Absurd and weird are two words that do come to mind as we watch all these goings on and the ultimately triumphant Mike and Phoebe, his kneeling to propose to her in the middle of all the chaos…
Mike also indulges in creating a graphic comic himself, the Astronaut Monkey (who appears in great detail during the final credits). So, what we have is a kind of pleasant backwoods story turning into a graphic novel and indulging in plenty of the conspiracy theories and activities.
1. The background of graphic novels, cartoons and sketches? Meeting CIA conspiracies?
2. The contrast between West Virginia and Langley? The ordinary town, in West Virginia, the store, homes, the streets, the airport? Langley and its offices? The town under siege, the tents and headquarters, the drones and equipment?
3. The style, real and stylised? The animation, especially during the final credits? The score?
4. The prologue, Mike and his being interrogated? The flashbacks, the overview of what had happened?

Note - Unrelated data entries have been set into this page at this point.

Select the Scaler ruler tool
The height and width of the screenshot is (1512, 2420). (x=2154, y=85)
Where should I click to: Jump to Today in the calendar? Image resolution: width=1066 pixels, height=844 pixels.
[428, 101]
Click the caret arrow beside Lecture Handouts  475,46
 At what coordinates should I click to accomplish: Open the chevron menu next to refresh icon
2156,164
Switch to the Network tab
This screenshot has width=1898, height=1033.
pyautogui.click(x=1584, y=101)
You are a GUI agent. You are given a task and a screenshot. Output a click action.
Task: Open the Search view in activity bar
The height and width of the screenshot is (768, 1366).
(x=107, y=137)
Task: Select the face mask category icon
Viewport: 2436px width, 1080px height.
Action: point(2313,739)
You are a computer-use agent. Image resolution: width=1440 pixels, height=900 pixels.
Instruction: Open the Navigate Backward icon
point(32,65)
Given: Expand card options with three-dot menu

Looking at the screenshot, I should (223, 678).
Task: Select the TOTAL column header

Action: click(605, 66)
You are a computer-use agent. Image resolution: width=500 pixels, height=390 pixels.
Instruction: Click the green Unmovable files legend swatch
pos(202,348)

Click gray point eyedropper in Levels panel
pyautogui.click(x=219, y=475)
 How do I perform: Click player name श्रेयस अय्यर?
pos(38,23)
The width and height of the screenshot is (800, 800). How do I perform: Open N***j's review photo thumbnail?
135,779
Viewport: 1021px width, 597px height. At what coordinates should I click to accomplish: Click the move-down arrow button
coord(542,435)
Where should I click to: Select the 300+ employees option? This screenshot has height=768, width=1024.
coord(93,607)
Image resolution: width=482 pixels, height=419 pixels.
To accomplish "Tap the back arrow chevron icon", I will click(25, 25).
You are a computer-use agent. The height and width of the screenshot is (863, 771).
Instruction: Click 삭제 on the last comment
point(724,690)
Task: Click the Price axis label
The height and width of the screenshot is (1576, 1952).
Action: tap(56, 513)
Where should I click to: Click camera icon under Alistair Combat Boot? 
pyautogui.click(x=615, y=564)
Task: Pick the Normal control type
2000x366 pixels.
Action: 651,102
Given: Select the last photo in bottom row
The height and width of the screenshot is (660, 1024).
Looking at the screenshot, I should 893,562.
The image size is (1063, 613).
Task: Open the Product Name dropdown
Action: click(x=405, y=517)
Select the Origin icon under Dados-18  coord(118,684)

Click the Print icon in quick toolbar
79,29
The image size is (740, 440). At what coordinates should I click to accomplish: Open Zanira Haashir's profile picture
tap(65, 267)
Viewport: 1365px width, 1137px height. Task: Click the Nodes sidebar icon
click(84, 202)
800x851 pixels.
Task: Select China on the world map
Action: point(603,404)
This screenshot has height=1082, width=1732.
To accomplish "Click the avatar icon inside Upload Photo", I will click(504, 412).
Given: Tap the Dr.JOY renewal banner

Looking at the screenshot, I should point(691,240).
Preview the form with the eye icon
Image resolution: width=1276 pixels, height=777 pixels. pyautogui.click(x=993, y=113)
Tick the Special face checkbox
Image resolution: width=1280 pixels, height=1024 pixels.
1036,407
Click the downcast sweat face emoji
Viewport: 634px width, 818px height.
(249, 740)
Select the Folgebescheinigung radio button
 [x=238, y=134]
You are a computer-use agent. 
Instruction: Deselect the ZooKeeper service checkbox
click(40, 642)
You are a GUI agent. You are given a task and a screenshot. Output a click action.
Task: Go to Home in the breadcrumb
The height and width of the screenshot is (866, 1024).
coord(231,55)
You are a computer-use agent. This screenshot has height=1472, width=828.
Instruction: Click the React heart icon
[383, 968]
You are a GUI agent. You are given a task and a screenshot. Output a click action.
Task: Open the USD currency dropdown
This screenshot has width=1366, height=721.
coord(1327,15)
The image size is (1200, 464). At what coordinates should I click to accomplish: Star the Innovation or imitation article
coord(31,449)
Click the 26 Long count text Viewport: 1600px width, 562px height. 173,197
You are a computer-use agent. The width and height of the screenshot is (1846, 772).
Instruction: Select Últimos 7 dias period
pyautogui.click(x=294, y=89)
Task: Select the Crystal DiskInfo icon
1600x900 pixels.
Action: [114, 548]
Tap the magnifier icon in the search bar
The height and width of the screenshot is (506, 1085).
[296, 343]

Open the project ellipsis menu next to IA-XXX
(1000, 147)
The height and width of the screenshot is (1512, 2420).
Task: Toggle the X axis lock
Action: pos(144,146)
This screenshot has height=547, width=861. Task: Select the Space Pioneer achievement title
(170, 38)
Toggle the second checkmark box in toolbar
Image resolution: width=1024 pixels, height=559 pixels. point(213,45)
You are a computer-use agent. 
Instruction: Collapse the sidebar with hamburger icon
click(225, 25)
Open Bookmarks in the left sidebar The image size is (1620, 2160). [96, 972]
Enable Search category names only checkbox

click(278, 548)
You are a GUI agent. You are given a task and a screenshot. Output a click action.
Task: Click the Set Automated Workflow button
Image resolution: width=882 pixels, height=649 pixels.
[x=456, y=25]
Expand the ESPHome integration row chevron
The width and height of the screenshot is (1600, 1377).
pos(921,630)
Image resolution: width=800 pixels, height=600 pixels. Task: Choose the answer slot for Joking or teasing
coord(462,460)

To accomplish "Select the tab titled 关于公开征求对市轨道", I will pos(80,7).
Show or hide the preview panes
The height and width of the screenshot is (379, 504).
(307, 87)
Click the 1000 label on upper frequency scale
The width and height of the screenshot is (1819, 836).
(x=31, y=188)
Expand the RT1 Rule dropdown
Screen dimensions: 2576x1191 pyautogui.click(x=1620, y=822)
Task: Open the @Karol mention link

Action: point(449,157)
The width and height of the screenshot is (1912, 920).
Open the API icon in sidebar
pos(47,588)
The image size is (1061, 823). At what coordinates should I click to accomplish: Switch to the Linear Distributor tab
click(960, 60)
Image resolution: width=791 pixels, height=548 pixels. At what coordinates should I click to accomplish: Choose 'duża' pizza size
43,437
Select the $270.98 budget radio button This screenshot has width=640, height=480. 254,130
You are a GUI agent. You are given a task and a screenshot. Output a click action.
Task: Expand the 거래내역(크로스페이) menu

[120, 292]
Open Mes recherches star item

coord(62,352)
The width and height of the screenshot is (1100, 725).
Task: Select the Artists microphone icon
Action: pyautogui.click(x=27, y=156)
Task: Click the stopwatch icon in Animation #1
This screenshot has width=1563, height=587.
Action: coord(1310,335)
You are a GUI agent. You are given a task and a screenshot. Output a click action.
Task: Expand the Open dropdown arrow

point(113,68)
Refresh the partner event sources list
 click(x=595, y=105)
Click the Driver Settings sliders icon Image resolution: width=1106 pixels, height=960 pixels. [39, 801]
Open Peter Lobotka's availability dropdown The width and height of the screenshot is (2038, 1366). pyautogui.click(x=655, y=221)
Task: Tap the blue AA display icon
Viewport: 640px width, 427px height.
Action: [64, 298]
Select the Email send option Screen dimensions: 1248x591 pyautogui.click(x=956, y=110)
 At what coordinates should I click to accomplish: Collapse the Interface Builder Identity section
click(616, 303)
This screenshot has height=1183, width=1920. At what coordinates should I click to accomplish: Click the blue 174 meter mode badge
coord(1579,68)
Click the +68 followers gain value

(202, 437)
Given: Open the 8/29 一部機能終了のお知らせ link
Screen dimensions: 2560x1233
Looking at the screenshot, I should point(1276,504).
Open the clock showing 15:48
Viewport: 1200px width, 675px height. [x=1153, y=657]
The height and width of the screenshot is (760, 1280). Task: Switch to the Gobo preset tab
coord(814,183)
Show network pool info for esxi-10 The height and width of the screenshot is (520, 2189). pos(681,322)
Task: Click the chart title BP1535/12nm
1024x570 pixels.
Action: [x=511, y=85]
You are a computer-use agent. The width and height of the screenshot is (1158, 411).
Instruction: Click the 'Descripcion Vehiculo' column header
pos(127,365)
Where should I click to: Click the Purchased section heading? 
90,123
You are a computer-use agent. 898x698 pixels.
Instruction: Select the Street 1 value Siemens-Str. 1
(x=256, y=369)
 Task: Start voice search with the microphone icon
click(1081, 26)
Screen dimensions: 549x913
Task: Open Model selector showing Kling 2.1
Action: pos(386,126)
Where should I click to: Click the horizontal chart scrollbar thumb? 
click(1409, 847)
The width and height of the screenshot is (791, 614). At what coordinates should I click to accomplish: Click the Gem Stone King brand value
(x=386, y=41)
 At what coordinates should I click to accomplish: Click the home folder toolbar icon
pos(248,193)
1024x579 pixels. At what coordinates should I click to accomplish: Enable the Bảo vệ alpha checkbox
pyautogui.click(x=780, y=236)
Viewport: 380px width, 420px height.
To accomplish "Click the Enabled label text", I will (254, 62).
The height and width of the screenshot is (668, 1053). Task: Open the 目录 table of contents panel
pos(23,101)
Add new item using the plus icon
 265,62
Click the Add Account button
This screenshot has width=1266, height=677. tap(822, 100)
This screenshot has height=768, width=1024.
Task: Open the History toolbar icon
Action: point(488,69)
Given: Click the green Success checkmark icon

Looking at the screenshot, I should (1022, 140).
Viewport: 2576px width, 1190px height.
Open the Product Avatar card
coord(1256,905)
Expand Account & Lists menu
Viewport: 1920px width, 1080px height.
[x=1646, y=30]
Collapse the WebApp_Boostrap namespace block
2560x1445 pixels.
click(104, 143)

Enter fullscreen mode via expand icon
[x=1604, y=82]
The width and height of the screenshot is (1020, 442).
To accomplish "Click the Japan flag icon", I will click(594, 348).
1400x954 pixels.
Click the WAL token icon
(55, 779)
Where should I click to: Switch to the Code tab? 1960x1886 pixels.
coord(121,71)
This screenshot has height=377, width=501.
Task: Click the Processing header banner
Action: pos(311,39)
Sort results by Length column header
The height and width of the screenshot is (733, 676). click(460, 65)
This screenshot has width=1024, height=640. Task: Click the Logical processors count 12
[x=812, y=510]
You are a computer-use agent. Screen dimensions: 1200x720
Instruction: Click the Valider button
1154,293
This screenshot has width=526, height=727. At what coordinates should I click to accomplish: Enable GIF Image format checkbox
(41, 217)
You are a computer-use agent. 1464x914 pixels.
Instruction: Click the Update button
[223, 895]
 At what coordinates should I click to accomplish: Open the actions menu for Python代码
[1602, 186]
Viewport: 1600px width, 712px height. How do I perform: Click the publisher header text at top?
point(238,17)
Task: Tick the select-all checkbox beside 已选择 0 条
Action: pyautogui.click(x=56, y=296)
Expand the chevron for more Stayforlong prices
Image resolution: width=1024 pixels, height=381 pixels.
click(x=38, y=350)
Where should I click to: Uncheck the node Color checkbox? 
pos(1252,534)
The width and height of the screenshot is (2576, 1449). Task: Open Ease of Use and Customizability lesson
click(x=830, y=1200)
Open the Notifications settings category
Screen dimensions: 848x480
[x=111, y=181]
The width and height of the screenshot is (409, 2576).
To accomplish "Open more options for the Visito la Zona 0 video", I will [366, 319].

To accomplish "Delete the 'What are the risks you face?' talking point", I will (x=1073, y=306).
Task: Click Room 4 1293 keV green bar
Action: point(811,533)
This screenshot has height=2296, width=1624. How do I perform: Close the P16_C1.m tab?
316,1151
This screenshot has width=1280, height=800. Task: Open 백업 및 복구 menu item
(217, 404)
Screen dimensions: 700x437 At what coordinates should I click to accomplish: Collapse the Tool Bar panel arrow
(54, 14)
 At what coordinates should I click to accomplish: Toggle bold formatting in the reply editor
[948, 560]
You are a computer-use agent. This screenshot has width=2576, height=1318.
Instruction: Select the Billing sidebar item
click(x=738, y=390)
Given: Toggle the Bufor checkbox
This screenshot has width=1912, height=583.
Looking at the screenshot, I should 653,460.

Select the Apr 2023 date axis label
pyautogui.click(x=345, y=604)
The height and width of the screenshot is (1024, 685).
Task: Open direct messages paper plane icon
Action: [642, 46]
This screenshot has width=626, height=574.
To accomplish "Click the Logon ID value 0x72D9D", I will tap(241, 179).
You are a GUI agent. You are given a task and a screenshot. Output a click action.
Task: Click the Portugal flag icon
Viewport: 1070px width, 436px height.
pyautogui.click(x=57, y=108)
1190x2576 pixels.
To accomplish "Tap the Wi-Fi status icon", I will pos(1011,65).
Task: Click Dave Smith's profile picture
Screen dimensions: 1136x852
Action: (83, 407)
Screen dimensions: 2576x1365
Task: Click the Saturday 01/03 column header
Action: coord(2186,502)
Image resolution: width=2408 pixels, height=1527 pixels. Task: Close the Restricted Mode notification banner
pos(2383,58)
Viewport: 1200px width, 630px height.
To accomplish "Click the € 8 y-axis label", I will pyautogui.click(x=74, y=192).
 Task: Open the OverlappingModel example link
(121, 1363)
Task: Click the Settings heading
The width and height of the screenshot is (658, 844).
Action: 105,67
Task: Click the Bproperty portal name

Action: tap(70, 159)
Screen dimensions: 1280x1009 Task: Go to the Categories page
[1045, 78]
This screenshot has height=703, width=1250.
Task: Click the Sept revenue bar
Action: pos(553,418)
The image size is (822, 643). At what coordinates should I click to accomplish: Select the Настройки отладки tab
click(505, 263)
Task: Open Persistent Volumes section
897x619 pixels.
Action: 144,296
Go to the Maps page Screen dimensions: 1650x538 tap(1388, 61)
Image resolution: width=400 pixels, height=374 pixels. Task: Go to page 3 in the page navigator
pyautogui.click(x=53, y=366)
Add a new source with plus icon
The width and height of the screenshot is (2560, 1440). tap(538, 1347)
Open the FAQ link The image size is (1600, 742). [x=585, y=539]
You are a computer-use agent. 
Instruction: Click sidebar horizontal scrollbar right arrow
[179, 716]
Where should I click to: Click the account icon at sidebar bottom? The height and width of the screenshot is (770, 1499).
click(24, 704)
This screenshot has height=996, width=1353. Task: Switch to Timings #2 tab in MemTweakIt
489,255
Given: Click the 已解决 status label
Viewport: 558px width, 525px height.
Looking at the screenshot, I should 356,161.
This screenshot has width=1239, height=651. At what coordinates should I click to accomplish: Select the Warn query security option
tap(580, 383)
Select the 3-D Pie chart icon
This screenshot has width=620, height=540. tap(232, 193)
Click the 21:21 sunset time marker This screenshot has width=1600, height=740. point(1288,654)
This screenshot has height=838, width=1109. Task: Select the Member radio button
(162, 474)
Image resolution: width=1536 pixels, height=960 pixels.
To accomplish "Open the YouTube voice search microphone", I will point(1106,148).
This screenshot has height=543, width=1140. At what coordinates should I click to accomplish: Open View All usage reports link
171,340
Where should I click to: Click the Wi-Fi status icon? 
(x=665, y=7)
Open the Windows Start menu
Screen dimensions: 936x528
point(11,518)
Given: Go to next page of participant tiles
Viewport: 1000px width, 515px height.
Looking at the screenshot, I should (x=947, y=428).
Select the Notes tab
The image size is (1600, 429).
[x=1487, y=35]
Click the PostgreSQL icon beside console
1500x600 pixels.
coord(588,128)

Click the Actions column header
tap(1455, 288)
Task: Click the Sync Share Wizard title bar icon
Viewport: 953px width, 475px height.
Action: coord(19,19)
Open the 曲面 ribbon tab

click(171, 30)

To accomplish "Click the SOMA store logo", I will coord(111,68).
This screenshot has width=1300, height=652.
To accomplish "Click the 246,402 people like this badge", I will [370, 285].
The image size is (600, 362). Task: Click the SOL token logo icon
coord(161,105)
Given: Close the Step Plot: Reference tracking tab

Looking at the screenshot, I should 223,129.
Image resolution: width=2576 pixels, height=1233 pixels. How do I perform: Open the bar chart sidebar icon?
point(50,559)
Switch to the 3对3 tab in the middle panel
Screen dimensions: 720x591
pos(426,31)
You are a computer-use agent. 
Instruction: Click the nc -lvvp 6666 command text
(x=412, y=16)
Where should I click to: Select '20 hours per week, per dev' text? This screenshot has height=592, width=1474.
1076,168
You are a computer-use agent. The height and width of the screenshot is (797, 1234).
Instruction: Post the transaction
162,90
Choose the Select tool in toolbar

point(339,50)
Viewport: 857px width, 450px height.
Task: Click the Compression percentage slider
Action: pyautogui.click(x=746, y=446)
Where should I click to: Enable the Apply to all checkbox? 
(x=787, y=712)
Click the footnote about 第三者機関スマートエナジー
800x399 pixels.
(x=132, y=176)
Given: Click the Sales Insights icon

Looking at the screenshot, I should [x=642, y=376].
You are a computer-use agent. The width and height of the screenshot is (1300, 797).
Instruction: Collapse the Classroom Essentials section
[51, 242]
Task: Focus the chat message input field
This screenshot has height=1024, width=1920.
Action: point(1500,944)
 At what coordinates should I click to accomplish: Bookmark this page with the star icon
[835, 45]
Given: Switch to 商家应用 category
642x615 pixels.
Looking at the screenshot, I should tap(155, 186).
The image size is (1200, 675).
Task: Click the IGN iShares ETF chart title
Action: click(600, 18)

5. Mike, Jesse Eisenberg and his screen presence, nerdish, nervy? In the town, a stoner, his loving relationship with Phoebe, the routine of his life, drugs together, going to the store, the specials on Monday and Tuesday? The ring, preparing for the proposal at the right time, getting the fireworks from Rose? The plan for Hawaii, his panic attack, sickness, return, held up by the police, Phoebe’s support?
6. The introduction to Langley, Victoria Lasseter, Adrian Yates, Peter Douglas? The clashes, the programs and suppression, the agents, the mentally ill and their being trained as assets, rivalries? The satellite and identifying Mike? Victoria, the visits, the purpose, activating him, the talk over-the-counter? The arrival of the agents, Mike’s response, the deaths with the spoon? His bewilderment? Phoning Phoebe?
7. The police, stopping Mike, the arrest, in jail, the interrogation, Mike’s bewilderment? Phoebe with him, in prison?
8. Yates, the activation, Peter and his support of Victoria, orders, especially for the drone, threats from Yates, the screen and details, the military commander, Peter and his crisis, closing the computer? The sealing of the town, the further agents attacking, the further attempts on Mike, their deaths?
9. The cuffs, the escape, going to see Rose, his friends, their fear, the basement, psychedelic, the gas? Rose and the deaths?
10. Phoebe revealed as an agent, Mike hurt, fearing that he was a robot, yet the mutual love, his wanting to save her, her wanting to save him?
11. Lasseter, the explanation, Mike as a third time offender and his volunteering for the agency, his being trained, dormant, loss of memories – and the suggestions in his flashbacks and imagination? Part of the program? The only agent who succeeded?
12. Victoria Lasseter and all her efforts to save Mike? The confrontation of Yates, his vanity, clashes, a coward, the agents? Kruger as the boss, confronting Yates, shooting him?
13. Kruger, the programs, his reliance on Victoria?
14. The comic drama, the fights, Jesse Eisenberg as an action hero? The bullet and the frying pan? Proposing in the midst of the crisis?
15. The Postscript, the Philippines, Mike is secret agent, going up in the lift, the confrontation of the Chinese – and intimations of disaster?
16. The tone of the final credits – Mike’s cartoon, the monkey astronaut, animated in detail?